JWT: How is Miyawaki forest unique from other forests?
BAC: Prof. Miyawaki used to say, “No management is the best management.” Once you have planted a forest, it is better to avoid any undue or unwanted interference. Just give it the care it needs in the initial stages where watering is the most important requirement. Moreover, you need to make sure that the forest, if planted in an area where trees can be damaged by cattle or children playing there, is properly fenced off. You also need to keep the mulch in good condition and weed out the unwanted herbs or bushes. It requires only this kind of care. The maintenance cost of a Miyawaki forest is negligible as only one person is sufficient to look after an acre of the forest and that too only until it is self-sufficient. This takes a period of only two to three years.

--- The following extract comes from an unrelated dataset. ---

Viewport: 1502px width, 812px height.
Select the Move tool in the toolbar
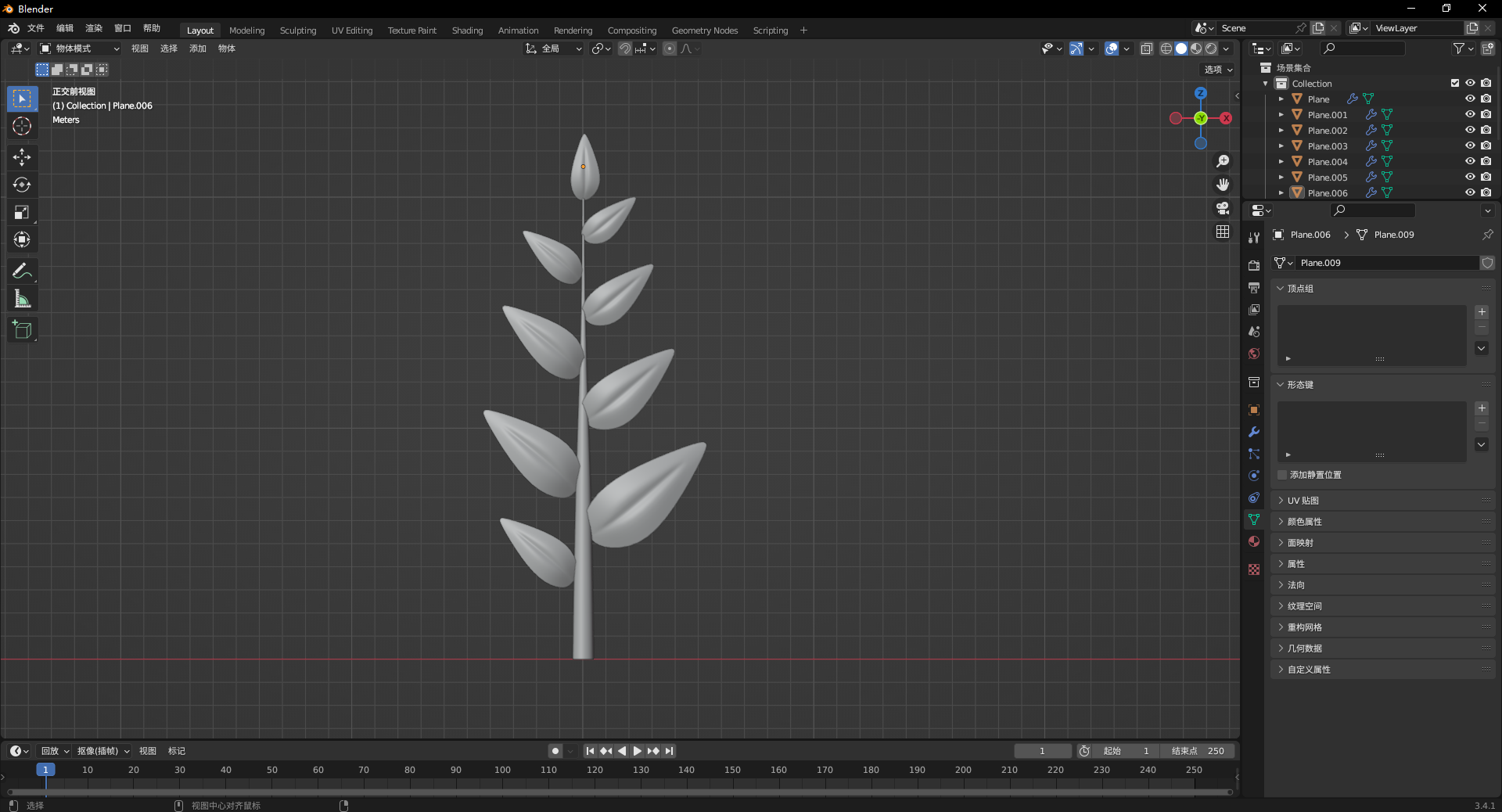[22, 157]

JWT: What problems and difficulties did you face initially?
BAC: The biggest problem I faced in the beginning was that people would not understand easily what we want to do. When we would explain the forest to our prospective clients, they would assume that it will not involve their finances. They would feel as if it will not cost them a penny as they would ask us to plant the forest on a piece of land they own. But, we are a private company and the projects are of commercial nature for us. A project incurs material cost, machinery-use cost, labour cost and many other heads which we cannot meet unless we have money. Moreover, when we would tell people about the process of planting a Miyawaki forest, they would say that they have never heard of using particular tree species and why they can grow more quickly. It was quite weird and ridiculous mostly for our public sector organizations. They would argue that planting a large number of trees in a limited space is tantamount to exploitation of the soil. However, I am happy that with the help of broadcast media, we have been able to disseminate more and more information to the people, and eventually promote the concept of, Miyawaki technique. Today, a growing number of people know what a Miyawaki forest is and how it is planted.

JWT: What progress has been made in providing training in this technique?

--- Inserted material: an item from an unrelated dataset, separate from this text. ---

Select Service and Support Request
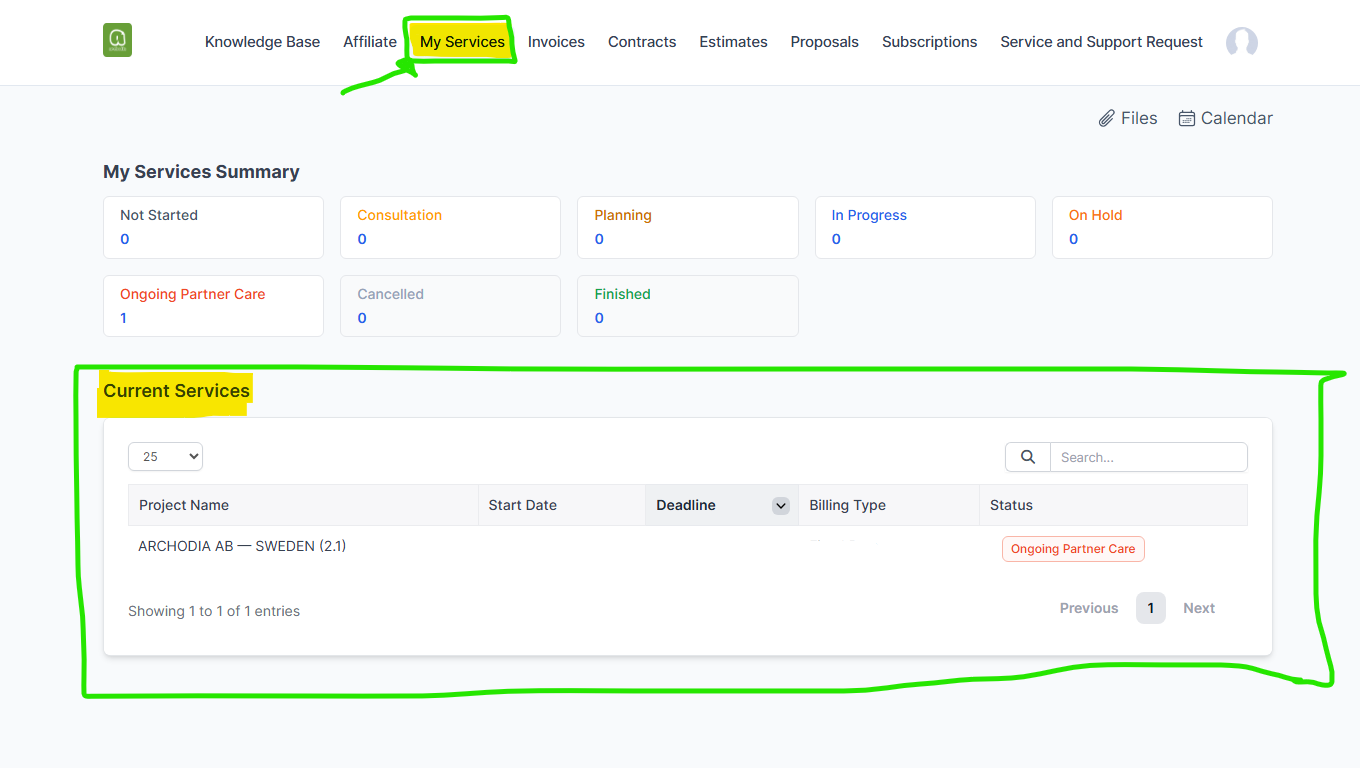Viewport: 1360px width, 768px height. pyautogui.click(x=1101, y=42)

BAC: We have largely trained a local public sector organization in Lahore in this regard and it is planting Miyawaki forests in Lahore with considerable success. As for the Forest Department, Gilgit-Baltistan is the first region that invited us to work and we have arranged for pilot projects for their Forest Department at various locations. We will provide regular training to the concerned officials while planting the forests with an aim to enable them to carry out the work of spreading these forests in the best possible way.